▶ [PROMPT]:
Where does the word "agent" appear in the entries below? Copy each line that holds it.

RECORDS SHOWN Start Marker

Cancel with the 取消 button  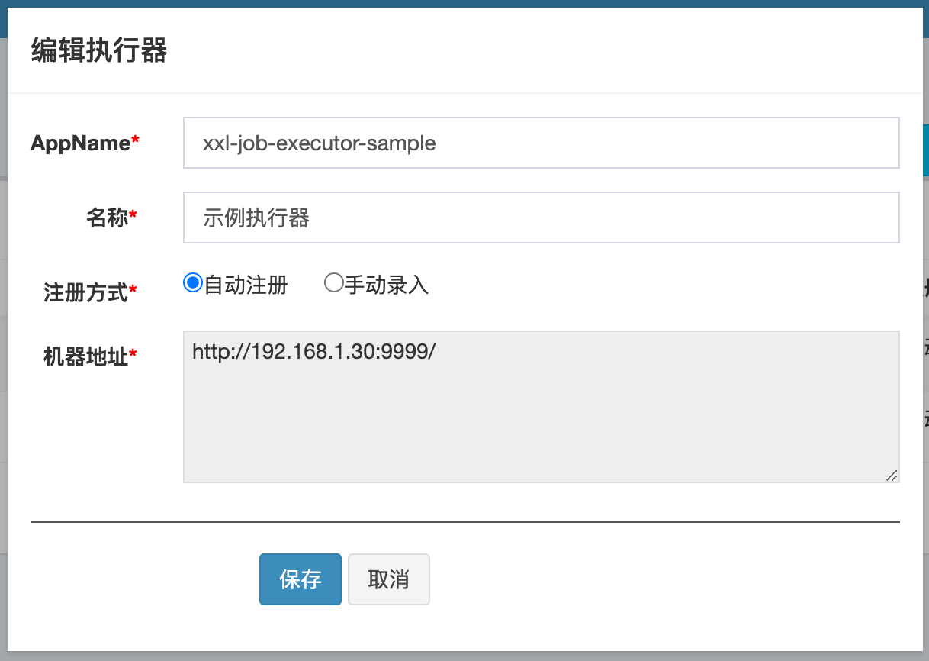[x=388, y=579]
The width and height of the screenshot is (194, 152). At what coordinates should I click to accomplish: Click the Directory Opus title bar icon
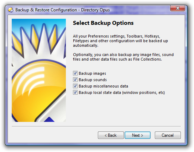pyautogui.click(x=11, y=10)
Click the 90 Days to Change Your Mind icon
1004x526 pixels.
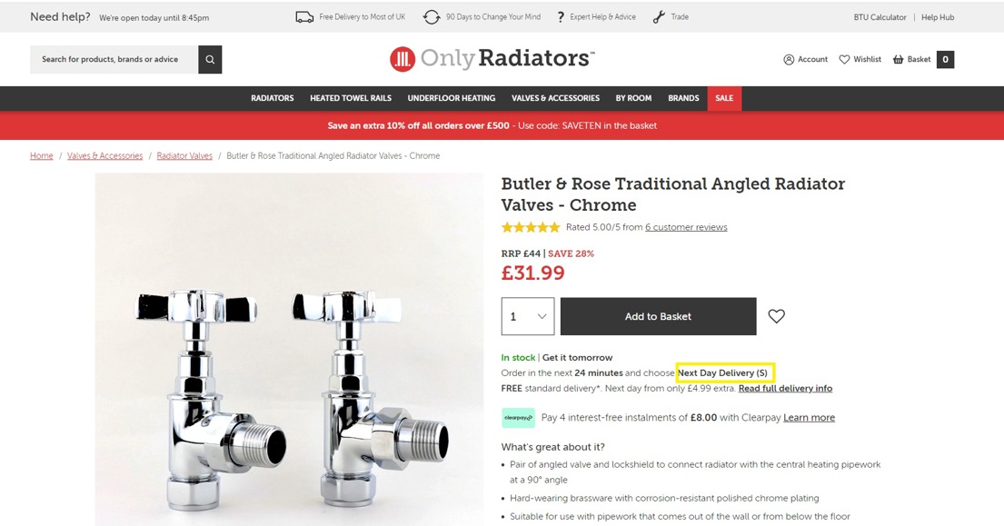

RECORDS SHOWN End Marker
RECORDS SHOWN Start Marker

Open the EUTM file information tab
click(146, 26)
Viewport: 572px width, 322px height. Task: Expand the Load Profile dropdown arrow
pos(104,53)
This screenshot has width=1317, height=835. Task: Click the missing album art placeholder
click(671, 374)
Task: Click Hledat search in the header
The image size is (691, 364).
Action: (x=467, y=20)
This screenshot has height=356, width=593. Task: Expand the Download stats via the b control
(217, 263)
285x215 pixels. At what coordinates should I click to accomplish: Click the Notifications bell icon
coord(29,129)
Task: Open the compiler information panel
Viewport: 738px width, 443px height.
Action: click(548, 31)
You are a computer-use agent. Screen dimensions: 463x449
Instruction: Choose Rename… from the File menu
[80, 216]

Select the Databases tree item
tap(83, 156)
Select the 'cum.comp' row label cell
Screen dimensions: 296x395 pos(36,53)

RECORDS SHOWN End Marker
RECORDS SHOWN Start Marker

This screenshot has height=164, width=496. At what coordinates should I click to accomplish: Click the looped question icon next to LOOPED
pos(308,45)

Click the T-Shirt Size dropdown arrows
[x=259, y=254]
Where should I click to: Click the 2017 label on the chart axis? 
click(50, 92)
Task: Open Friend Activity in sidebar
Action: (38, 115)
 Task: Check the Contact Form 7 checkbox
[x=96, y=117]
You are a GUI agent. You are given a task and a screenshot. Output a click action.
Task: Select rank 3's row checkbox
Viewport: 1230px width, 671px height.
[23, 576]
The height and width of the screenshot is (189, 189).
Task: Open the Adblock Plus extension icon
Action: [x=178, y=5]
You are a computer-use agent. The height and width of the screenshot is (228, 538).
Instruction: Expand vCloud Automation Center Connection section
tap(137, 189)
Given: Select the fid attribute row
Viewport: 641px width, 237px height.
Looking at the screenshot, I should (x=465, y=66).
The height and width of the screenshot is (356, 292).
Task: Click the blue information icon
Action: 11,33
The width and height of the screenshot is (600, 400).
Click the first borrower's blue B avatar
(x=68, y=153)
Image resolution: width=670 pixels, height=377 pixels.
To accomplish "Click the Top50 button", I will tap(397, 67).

RECORDS SHOWN End Marker

▶ [FINAL ANSWER]:
You are a computer-use agent. Screen dimensions: 463x449
You are a GUI agent. You are given a task and a screenshot. Output a click action.
You are a computer-use agent. The height and width of the screenshot is (228, 538).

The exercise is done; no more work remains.